Un enfermero en el Hespérides: “Del Zarangollo al Ceviche”

De Murcia a Punta Arenas, 2.186 leguas de viaje transoceánico.

Lejos ha quedado la etapa de los grandes exploradores marinos, en busca de fortuna en lugares inhóspitos y desconocidos para el ser humano, cuando el escorbuto diezmaba las tripulaciones sin que nada o poco se pudiera hacer. Fueron nuestros antecesores, enfermeros, médicos, corsarios y piratas los que buena cuenta dieron del infortunio que el déficit de la vitamina “c” podía llegar a causar.

Me llamo Antonio y me confieso adicto a la vitamina “c”, más concretamente en su formato natural verdoso o amarillento, como diría un buen murciano al limonico. Tengo muchas anécdotas que contarles después de casi seis años a bordo del Bio Hespérides, no sale el sol sin que algo nuevo  me sorprenda y me de la experiencia necesaria para afrontar la  vida del aguerrido  enfermero y marino.

Antonio Garcia Hesperides Antartida 2013 DSC_0620

Antonio García, Hespérides, Antártida 2013.

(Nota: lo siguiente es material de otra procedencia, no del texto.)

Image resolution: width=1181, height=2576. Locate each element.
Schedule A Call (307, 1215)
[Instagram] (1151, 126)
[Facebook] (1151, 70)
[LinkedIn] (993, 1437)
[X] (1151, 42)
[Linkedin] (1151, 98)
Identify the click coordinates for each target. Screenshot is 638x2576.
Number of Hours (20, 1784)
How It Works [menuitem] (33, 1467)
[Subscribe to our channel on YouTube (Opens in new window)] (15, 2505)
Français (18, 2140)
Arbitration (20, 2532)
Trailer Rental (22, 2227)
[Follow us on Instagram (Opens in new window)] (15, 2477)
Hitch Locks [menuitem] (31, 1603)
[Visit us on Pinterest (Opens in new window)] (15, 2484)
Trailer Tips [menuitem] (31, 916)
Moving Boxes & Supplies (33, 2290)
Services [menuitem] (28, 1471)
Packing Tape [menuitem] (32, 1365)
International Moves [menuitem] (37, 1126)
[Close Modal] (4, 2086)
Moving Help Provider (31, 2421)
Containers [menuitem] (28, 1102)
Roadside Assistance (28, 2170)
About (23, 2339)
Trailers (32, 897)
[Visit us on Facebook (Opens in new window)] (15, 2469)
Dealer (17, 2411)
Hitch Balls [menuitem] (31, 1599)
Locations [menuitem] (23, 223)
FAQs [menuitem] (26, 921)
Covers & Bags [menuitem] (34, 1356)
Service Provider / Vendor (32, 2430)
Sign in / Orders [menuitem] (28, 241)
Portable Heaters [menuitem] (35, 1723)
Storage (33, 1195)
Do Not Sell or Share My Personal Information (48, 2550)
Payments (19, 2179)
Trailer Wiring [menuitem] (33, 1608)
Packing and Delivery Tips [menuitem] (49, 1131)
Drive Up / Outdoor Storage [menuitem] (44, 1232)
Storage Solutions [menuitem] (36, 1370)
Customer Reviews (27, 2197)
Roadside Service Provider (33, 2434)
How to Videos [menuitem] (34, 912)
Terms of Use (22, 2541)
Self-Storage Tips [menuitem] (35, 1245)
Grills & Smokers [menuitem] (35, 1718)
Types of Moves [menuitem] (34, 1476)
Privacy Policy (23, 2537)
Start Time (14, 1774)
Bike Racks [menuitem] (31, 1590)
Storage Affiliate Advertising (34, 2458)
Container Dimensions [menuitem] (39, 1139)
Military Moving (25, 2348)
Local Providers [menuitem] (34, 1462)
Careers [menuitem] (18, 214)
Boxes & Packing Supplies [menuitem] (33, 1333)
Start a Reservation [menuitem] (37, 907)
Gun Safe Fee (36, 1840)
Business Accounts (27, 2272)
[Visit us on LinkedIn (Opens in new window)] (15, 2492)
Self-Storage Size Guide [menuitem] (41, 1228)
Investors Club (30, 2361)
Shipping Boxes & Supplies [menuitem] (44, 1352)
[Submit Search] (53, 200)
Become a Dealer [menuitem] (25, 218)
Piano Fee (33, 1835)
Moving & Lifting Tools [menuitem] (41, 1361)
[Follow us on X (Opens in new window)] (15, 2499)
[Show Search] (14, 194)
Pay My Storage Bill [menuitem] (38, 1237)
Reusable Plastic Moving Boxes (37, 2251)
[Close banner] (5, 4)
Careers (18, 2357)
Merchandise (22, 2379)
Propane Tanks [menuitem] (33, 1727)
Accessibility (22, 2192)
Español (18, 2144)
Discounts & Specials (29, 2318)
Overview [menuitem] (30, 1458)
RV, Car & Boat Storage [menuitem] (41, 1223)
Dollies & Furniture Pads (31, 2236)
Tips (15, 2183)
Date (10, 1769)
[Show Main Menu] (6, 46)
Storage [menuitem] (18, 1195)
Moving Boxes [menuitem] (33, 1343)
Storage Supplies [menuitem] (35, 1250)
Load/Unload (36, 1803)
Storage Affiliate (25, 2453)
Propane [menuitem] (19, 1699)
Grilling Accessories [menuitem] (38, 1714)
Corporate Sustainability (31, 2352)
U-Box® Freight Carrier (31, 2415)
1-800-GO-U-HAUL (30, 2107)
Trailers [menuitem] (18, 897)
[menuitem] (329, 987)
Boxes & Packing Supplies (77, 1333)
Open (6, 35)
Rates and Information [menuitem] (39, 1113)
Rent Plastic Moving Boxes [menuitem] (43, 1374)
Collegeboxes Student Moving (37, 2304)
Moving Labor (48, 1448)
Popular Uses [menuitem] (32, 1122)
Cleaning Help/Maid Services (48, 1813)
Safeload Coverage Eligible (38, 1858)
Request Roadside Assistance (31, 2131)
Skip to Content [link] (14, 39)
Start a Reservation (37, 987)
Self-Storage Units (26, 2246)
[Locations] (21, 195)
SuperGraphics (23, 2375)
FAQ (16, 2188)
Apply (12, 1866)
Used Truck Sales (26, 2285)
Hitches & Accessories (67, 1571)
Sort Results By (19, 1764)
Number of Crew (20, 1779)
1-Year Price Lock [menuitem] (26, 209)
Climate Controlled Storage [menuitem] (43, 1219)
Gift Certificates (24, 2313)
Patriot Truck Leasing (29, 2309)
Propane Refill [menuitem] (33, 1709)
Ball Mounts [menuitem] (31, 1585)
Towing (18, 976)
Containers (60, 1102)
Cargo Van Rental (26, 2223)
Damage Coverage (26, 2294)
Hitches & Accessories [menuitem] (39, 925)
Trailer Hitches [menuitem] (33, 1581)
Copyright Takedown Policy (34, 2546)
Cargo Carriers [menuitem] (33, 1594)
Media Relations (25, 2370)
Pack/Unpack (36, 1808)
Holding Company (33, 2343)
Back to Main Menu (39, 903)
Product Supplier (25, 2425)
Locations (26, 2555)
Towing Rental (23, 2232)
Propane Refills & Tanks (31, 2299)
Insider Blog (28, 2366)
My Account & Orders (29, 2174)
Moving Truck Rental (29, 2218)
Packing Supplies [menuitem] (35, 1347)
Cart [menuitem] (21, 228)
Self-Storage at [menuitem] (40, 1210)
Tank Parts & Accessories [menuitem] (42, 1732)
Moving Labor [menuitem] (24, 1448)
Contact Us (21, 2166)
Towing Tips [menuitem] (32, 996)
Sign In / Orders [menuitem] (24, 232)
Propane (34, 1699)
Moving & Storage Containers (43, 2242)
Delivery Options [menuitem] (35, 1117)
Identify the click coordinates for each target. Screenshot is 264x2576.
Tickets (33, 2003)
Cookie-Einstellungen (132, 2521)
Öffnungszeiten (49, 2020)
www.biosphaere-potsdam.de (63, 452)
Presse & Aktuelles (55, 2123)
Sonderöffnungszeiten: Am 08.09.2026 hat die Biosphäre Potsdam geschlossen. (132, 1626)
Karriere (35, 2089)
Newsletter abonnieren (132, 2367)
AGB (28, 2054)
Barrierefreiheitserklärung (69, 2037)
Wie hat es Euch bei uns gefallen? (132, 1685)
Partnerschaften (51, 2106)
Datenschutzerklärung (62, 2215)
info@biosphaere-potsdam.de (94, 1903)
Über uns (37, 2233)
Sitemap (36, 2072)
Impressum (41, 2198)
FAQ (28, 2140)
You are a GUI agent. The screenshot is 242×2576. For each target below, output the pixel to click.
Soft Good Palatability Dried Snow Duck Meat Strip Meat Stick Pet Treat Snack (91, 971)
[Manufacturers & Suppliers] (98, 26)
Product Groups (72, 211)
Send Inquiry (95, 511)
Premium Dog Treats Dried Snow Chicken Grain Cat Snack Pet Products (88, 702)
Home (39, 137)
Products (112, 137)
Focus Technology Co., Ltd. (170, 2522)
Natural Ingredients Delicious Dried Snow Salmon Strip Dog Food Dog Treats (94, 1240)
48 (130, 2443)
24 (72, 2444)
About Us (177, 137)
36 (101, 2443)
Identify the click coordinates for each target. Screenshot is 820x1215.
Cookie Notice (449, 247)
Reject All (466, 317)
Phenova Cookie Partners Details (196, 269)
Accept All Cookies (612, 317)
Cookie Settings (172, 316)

Ustedes se preguntaran, como son las gentes del extremo sur del planeta, tan cerca del continente blanco, pues bien… recientemente he aprendido a cocinar, y  no me refiero a calentar platos precocinados, carentes de alma y desprovistos de emociones para el paladar… La importancia que tiene la gastronomía humana, única en el reino animal, y sus efectos para entablar lazos con otras culturas y civilizaciones, aún están por determinar.

Les propongo un pequeño estudio culinario, sin rigor científico ni nada parecido; vamos que cualquiera, con ligeras nociones de cocina podrá entender a la perfección cada una de estas “recetas” cuyos efectos sociológicos son más que interesantes.

Aperitivos:

En lugar de la tradicional caña de estrella de levante y la marinera (ensaladilla rusa, encastrada sobre una rosquilla horneada, coronada con una anchoa de primera), en la plaza de las flores de Murcia, aquí en Punta Arenas, se estila el “Pisco Sour”, bebida a base de clara de huevo, jugo de limón y cuyo licor espirituoso es el aguardiente de uva también denominado pisco. El efecto en ambos casos es muy similar; verborrea incontrolada, se comienza sin querer y el hermanamiento intercultural, cuyo único fin es la amistad infinita, es su efecto principal, si se consumen en exceso incluso pueden producirse abrazos injustificados.

Ceviche de krill, Macerado de marisco a base de lima y cilantro fresco, que da al principal alimento de los enormes cetáceos marinos, el krill antártico, una segunda oportunidad, pasando de ser un mero alimento o eslabón de la cadena trófica,  a ser el centro de atención en nuestros paladares. La explosión de la intensa mezcla de la lima el cilantro y los diminutos cuerpos de estos camarones, hacen auténticos estragos sensuales, por lo que no recomienda su consumo junto a personas demasiado atractivas.

El Zarangollo, fue para mí uno de los mayores descubrimientos de la cocina popular murciana, una magistral combinación a base de verduras y huevo que a modo de revuelto no dejan indiferente al gourmet más estirado.

Como podrán ver al ceviche y el zarangollo, les pasa como a los murcianos y a los puntarenenses, nada que ver, pero en ambos platos, encuentro el sabor primigenio de los pobladores colonos aquí en la tierra del fin del mundo, donde el día y la noche se confunden en los coloridos atardeceres de la ciudad más austral del continente americano.

Antonio García Aviles, Enfermero en el BIO Hespérides.